The sequence homology of mitochondrial and cytoplasmic aminoacyl-tRNA's with mitochondrial DNA of rat liver has been studied by performing hybridization at low temperatures in the presence of 50% formamide. The tRNA was acylated with radioactive amino acids so that specific aminoacyl-tRNA-DNA hybridization could be followed in the presence of other species of RNA. With a constant amount of DNA and increasing RNA concentrations, a saturation plateau was reached with all tRNA's tested.
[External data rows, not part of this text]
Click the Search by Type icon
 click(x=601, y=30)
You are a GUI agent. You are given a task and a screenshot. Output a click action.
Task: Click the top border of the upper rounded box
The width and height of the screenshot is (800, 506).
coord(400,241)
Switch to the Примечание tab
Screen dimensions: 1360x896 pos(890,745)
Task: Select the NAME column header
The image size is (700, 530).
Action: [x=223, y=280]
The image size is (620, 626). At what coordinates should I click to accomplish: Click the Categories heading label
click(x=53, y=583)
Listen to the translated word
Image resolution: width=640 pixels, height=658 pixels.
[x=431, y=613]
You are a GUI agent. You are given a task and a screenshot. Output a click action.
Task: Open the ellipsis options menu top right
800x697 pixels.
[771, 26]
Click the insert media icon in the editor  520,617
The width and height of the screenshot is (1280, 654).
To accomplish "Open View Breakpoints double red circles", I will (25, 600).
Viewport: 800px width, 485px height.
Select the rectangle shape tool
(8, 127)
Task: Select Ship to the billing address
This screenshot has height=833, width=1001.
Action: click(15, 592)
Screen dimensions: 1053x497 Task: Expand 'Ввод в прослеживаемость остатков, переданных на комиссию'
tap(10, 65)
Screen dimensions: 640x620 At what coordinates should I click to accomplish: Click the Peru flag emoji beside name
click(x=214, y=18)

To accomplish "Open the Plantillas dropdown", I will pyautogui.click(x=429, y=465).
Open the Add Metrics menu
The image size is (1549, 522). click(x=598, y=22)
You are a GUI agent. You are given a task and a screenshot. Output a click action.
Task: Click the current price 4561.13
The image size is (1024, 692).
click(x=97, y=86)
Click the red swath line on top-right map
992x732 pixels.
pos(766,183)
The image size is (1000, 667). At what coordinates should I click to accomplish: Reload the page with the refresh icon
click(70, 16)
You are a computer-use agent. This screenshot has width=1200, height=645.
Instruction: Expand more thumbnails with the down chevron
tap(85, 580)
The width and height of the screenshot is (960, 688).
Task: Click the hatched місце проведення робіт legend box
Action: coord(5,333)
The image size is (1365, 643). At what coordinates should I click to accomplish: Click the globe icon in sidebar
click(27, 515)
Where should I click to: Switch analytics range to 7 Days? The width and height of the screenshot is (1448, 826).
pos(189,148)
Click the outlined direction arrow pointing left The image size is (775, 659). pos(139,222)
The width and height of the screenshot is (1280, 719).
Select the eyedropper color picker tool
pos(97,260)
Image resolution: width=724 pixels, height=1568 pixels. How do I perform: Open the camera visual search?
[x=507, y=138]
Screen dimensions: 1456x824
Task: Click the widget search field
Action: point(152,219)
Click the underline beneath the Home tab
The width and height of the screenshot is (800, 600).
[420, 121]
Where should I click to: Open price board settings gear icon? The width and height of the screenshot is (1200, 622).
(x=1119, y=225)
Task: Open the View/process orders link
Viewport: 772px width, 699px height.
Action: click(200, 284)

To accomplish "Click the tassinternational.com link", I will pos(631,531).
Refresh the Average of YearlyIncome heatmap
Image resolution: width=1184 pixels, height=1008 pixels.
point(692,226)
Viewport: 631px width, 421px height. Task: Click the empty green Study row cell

Competition experiments showed that mitochondrial aminoacyl-tRNA competed far more efficiently with mitochondrial tyrosyl-, phenylalanyl-, seryl- or leucyl-tRNA for hybridization sites on mitochondrial DNA than did cytoplasmic aminoacyl-tRNA. No hybridization was observed with rat liver nuclear DNA or Escherichia coli DNA. Hybridization of mitochondrial aminoacyl-tRNA's was also performed with isolated complementary heavy (H) and light (L) strands of mitochondrial DNA. The DNA was prepared by equilibrium centrifugation in alkaline cesium chloride. It was shown by electron microscopy that at least 20% of the single-stranded DNA molecules present in H and L fractions consisted of full-length 5 μ linear or circular forms. It was found that mitochondrial leucyl- and phenylalanyl-tRNA hybridized exclusively with the H strand, whereas tyrosyl- and seryl-tRNA hybridized exclusively with the L strand of mitochondrial DNA. These studies show (1) that at least four mitochondrial tRNA's are potentially transcribed from mitochondrial DNA; (2) these mitochondrial tRNA's differ in base sequence from their cytoplasmic counterparts; and (3) some species of mitochondrial tRNA may be transcribed in vivo from one strand and others from the complementary strand of mitochondrial DNA.